The net result of this latest effort at discrediting the USA is likely to do far more damage to the credibility of the Lancet, which was already rocky from the previous debunked effort. This seems to fit a pattern where intellectual assets, acquired after decades of patient efforts in subversion, are burned for a momentary hit against BushCo and his Evil Minions. It doesn’t speak well for a faction’s long term viability if it has to burn such assets just to keep in the game.
As devastating as that kind of criticism is, I have yet to read anything following the Lancet numbers to their conclusions:
Given the Lancet “study” must have taken some time to collate and write, even if badly, I’ll use 36 months as a duration over which the deaths occurred.
That boils down to over 4500 deaths per week.
Keeping in mind that not all casualties are deaths, and that a 3:1 injury/death ratio is, if anything, a bit low, that also entails 13,500 war related injuries/week.

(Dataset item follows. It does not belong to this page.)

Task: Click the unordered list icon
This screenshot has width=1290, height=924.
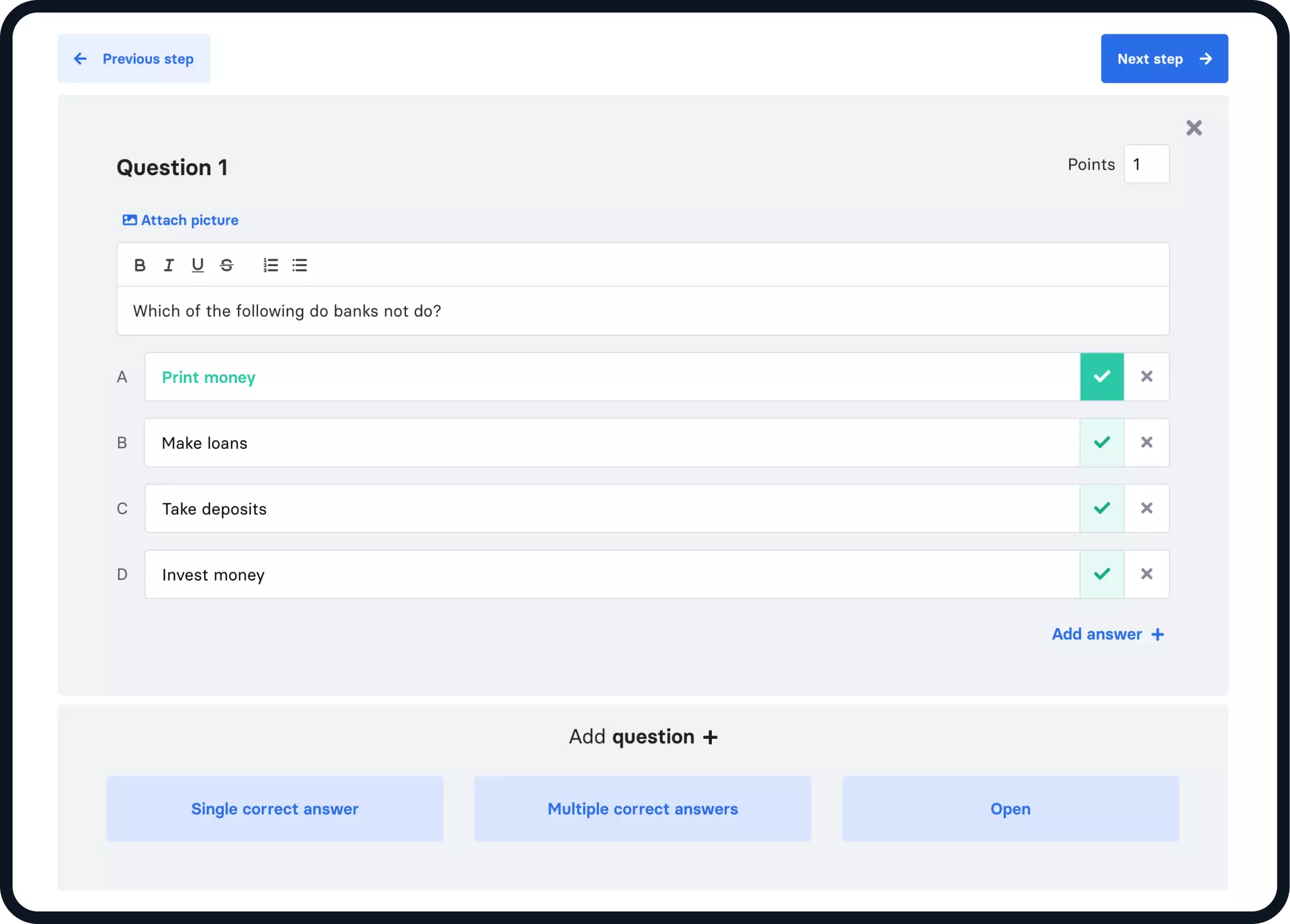Action: coord(299,265)
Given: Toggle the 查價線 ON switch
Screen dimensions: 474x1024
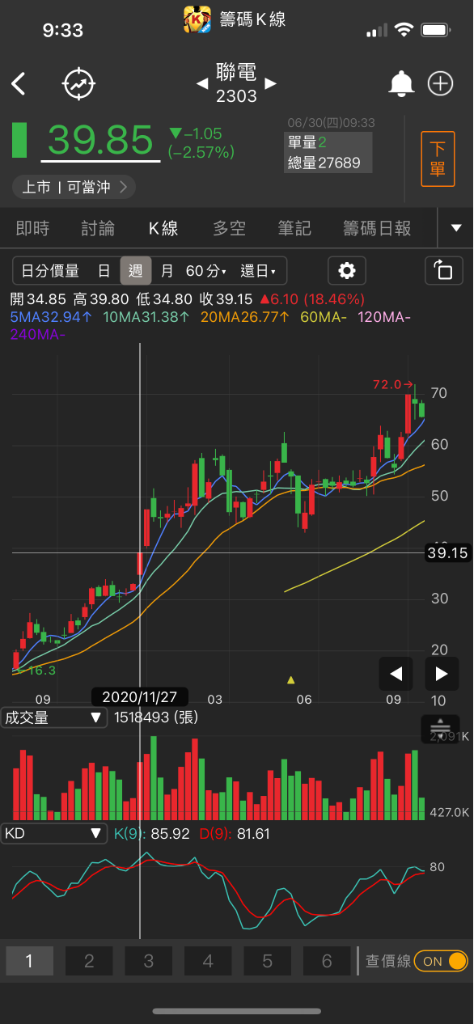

I am willing to bet that the Lancet “investigators” didn’t bother to look at the obvious proxies for their death count. 13,500 injuries per week would have to leave some kind of mark in hospital admissions.
Their “investigation” could also have included coffin makers to see if their output was consistent with 655,000 in 36 months.
The advantage to these two proxies is that there are relatively few hospitals and coffin makers, thereby making it easier to get representative samples.
Any cynic could list the disadvantage.
| Annoying Old Guy Thursday, 19 October 2006 at 19:50 |
Actually, I have seen several other posts on exactly that point. Here’s one prominent example. That’s why I didn’t post on it myself — it’s been done, better, elsewhere.
the self-destruction of the msm will be gwb’s greatest accomplishment, and his greatest service to the nation. as a nation we have to get a handle on the subversive elements of this country otherwise we will eventually be debilitated to the point weimar germany reached.
I’ve noted a pattern of the left; If something can be used, it will be used. If it is no longer useful, it doesn’t matter if it’s destroyed.